**THE PROBLEM:** Locate each line in the listing below that contains the string "height" and copy those lines out in full.

**INPUT FOR THIS TASK:**
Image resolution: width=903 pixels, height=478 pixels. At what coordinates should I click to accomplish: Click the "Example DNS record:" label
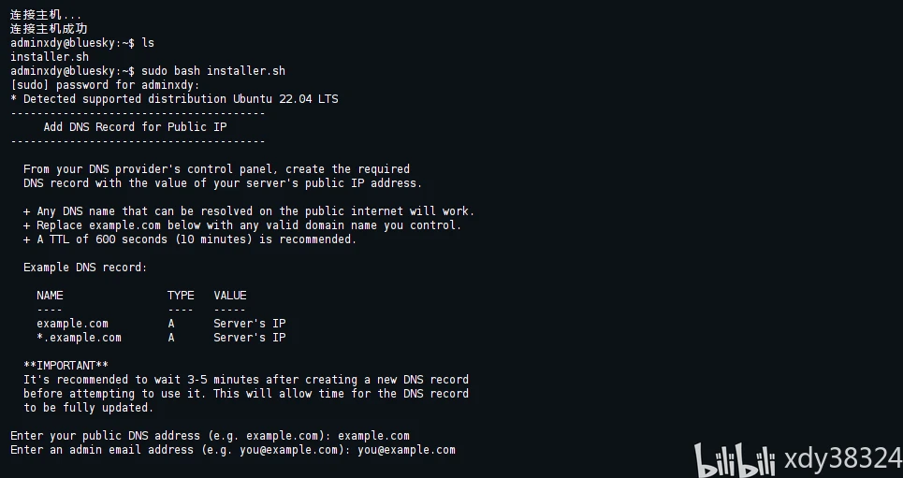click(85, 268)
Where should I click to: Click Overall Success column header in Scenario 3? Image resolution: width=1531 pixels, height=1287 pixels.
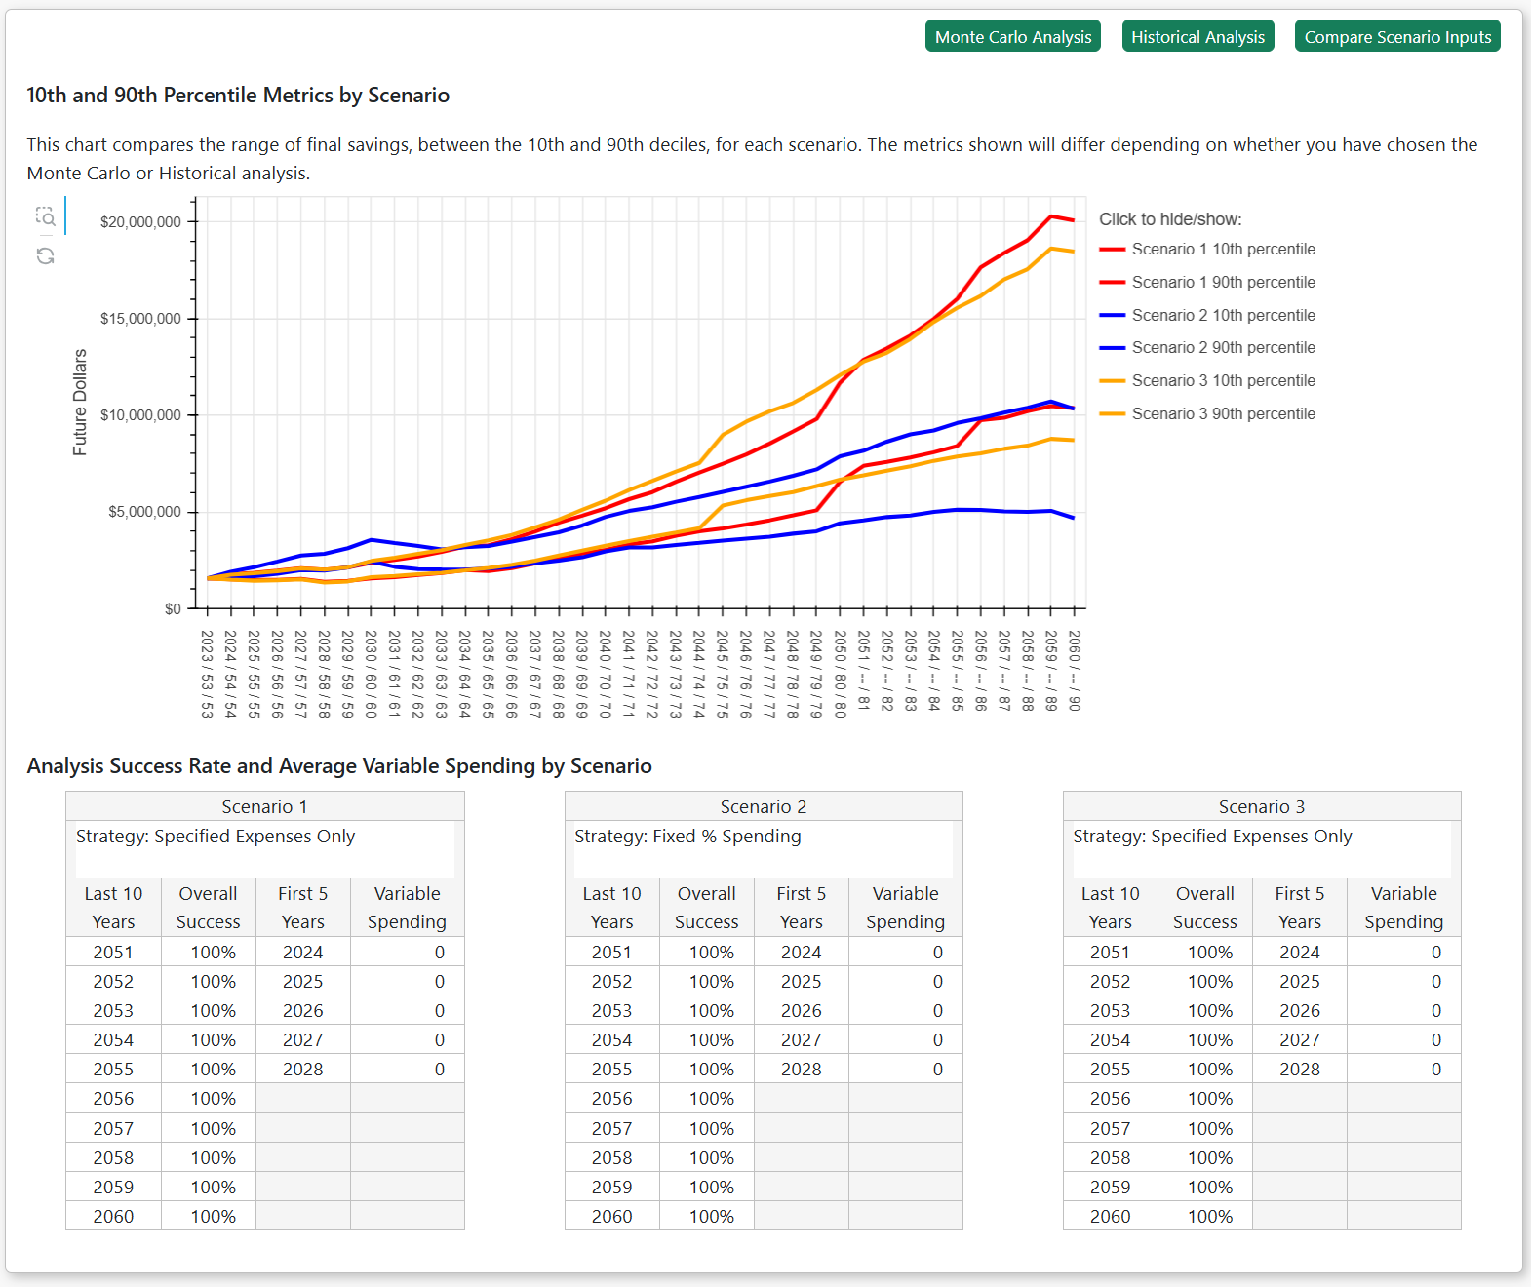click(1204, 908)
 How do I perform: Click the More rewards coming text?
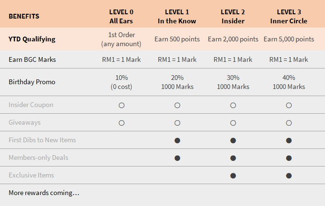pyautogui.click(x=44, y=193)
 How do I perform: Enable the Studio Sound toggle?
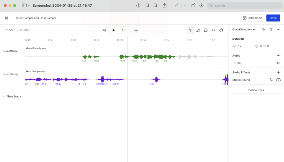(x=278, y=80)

**ANSWER TO THE EXERCISE:**
Image resolution: width=903 pixels, height=478 pixels. At what coordinates should I click to accomplish: Click the "Example DNS record:" label
Where should I click to: Click Overall Success column header in Scenario 3? Image resolution: width=1531 pixels, height=1287 pixels.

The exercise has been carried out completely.